More on that soon – now it’s time for an update closer to home! We have an exciting project underway at the University itself. A group of third year students on the Interpretation and Exhibition Design module are using the Peter Mackay archive to mount an exhibition, choosing their own themes and design drawn from what caught their eye within the collection. The exhibition will be presented in the Library from the 24th November – 6th April so if you’ve wanted to look at the collection and didn’t know where to start, this would be a wonderful opportunity to catch a glimpse of what the collection is all about.
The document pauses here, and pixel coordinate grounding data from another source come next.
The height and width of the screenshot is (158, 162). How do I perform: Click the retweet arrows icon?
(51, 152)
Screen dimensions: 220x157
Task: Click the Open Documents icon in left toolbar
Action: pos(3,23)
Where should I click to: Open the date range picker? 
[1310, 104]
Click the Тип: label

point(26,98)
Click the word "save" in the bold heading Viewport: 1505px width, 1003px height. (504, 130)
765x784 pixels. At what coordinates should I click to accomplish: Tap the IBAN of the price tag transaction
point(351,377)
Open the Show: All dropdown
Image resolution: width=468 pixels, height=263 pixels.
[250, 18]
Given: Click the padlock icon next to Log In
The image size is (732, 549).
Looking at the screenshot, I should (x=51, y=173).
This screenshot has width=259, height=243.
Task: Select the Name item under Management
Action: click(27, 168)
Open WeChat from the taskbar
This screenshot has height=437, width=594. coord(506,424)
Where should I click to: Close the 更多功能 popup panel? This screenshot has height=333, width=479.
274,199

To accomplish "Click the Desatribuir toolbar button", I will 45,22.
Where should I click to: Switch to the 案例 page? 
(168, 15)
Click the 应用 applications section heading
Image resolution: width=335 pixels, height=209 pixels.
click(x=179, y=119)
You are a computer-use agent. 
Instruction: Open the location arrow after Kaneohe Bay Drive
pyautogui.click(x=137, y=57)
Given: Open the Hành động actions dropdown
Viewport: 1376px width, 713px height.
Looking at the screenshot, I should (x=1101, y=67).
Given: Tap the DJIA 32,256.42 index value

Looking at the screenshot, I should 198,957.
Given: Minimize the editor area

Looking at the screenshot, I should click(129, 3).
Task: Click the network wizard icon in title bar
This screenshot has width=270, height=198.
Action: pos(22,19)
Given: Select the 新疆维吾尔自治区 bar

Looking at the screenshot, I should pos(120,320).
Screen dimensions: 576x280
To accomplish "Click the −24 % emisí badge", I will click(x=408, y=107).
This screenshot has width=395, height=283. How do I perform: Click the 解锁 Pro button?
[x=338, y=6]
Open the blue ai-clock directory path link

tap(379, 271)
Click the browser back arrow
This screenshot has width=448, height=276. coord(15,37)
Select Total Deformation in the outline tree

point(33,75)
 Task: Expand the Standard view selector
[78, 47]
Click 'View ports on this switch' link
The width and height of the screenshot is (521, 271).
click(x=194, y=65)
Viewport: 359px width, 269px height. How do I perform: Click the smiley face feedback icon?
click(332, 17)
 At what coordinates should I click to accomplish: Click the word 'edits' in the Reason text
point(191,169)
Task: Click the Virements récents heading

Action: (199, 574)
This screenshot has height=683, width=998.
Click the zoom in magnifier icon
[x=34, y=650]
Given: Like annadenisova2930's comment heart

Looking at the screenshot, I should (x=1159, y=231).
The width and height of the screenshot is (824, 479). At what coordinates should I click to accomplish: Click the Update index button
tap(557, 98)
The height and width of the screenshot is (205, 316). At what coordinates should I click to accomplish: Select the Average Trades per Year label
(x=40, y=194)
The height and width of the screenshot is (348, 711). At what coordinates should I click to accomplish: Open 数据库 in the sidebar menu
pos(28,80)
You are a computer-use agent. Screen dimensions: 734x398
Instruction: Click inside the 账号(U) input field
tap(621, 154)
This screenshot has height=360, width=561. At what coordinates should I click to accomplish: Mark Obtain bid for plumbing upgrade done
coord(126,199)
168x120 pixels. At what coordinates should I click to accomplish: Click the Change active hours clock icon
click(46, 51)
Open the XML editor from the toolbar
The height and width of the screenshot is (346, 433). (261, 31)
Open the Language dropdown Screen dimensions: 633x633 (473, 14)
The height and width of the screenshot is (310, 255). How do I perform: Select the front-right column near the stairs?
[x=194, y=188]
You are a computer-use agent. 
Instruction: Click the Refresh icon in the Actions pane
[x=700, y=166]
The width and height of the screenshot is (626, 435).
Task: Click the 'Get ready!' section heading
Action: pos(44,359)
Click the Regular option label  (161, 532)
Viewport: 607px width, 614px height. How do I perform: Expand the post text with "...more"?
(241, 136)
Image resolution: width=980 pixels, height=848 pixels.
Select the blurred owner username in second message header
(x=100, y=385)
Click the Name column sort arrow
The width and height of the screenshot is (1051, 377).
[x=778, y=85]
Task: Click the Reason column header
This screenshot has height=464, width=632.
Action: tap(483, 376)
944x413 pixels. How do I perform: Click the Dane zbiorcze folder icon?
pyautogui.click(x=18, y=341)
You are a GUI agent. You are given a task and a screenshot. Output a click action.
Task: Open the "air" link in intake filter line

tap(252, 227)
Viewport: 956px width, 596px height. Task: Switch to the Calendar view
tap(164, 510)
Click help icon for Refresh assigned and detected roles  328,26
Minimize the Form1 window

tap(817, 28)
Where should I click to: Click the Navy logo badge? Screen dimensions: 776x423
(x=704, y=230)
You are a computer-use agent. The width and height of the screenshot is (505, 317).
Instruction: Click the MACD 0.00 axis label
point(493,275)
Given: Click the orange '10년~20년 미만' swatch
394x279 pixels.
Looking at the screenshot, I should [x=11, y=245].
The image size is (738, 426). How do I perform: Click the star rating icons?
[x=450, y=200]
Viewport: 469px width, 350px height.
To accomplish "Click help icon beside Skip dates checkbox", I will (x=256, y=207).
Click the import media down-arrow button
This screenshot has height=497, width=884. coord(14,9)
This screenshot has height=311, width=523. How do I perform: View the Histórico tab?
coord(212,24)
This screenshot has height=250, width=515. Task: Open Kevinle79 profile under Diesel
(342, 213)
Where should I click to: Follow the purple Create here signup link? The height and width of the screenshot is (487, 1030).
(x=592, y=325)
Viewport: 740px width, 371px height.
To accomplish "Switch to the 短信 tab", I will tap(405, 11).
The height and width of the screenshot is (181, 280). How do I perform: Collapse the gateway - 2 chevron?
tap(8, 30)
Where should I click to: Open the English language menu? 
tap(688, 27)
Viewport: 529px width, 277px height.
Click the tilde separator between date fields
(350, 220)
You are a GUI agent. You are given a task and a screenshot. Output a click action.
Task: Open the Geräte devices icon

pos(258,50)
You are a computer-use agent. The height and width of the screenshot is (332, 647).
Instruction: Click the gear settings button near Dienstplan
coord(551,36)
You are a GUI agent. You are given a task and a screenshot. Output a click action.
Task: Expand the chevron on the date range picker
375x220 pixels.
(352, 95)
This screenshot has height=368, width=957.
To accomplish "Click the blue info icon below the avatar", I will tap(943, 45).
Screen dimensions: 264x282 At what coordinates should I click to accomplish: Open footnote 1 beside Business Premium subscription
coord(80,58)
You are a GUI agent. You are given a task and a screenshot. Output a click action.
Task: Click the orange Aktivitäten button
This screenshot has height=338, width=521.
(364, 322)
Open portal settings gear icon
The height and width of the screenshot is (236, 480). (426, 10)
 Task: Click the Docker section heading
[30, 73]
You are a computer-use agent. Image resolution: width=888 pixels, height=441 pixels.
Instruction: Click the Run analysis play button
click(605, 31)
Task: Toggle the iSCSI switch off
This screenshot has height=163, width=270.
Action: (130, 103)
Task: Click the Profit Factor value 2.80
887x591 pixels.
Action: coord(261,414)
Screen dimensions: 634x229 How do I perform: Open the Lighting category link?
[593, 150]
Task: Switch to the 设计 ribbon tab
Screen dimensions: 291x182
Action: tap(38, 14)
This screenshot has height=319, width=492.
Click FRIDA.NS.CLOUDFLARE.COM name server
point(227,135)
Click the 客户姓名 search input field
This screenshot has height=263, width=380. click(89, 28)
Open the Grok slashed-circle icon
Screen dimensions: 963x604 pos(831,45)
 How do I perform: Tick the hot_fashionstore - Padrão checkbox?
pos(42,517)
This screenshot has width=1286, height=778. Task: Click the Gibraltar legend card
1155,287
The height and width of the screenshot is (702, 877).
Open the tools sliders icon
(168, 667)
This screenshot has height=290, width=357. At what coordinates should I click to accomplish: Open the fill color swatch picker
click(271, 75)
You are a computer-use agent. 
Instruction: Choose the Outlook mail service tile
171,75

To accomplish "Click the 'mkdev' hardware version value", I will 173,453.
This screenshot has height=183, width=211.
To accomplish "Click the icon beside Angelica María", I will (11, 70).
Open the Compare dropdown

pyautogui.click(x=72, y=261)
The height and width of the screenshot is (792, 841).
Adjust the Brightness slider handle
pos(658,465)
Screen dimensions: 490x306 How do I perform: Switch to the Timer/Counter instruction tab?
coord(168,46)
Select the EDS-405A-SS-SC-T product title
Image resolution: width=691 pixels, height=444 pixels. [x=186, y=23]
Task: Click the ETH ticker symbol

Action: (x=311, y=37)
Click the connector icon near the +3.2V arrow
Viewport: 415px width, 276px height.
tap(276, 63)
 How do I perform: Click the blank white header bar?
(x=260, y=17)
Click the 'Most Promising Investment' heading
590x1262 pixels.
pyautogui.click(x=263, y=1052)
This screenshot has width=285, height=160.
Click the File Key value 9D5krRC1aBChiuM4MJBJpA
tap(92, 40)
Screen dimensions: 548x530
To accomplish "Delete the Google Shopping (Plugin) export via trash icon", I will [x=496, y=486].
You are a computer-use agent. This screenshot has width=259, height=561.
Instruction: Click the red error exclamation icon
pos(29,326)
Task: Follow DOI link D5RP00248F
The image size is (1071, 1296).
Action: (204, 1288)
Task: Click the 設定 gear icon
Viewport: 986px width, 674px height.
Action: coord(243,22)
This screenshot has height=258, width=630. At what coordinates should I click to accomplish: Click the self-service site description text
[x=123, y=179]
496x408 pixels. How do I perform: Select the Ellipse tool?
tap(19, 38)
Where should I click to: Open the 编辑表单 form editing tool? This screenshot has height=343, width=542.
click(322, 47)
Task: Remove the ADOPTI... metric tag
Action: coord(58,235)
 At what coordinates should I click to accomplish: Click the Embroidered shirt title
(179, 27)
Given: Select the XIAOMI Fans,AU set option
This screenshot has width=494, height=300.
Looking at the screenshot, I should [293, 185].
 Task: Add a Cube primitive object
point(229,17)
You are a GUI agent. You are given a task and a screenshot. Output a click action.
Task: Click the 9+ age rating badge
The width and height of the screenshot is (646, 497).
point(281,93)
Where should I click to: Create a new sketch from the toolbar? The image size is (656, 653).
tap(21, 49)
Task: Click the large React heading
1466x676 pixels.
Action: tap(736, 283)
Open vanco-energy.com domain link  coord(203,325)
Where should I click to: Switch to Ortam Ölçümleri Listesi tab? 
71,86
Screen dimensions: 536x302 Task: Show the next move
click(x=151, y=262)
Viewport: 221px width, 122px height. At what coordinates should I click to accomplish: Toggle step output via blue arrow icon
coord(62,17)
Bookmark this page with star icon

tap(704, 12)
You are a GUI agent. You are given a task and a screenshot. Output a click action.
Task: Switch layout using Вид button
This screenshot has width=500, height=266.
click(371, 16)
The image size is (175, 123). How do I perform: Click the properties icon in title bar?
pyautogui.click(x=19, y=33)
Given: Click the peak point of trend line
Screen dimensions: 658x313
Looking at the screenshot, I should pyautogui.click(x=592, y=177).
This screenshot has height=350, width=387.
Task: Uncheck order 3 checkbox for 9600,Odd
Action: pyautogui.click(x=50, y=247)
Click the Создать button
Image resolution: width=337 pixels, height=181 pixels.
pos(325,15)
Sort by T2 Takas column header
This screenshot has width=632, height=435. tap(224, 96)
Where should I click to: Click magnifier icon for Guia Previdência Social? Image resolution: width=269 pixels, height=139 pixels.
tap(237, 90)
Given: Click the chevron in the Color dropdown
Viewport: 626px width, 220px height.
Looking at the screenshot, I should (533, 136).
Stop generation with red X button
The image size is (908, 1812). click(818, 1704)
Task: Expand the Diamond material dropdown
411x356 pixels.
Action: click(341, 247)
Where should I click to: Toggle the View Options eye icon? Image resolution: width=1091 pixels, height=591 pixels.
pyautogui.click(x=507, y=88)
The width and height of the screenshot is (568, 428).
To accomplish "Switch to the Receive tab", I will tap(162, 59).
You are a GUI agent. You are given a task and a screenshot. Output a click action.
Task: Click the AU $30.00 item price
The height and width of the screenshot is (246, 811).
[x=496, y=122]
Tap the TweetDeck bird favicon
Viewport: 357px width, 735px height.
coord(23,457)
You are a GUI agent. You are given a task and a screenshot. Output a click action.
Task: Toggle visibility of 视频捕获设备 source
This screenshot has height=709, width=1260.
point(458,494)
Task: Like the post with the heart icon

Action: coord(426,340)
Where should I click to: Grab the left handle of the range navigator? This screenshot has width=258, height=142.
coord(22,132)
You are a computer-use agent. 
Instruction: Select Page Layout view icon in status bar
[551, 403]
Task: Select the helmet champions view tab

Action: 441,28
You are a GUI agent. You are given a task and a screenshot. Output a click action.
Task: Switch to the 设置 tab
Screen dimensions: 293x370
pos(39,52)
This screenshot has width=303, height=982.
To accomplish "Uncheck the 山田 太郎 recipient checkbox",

Over the next couple of weeks, this group will be sharing some of their experiences – both with the technicalities of mounting the exhibition and with exploring the archive – here on the blog on Friday afternoons.

For now, to whet your appetite, here is an introduction to their project from the team’s press and marketing co-ordinator Rosemary:

“The archive of Peter Mackay is fascinating but a bit overwhelming for me as I have never dealt with an archive before! There is so much material, from photos and letters to small scraps of paper with hand drawn maps, a man’s entire life in Southern Rhodesia (Zimbabwe).  I have mixed feelings about this material, as it is close to home for me personally.  Others in the group are fascinated by this man and the wealth of material we have to choose from, they are getting a first-hand look into an important milestone in the history of African Independence.  We all want this exhibition to be the best it can be and are all very committed to our tasks.  We will keep you posted as it develops.”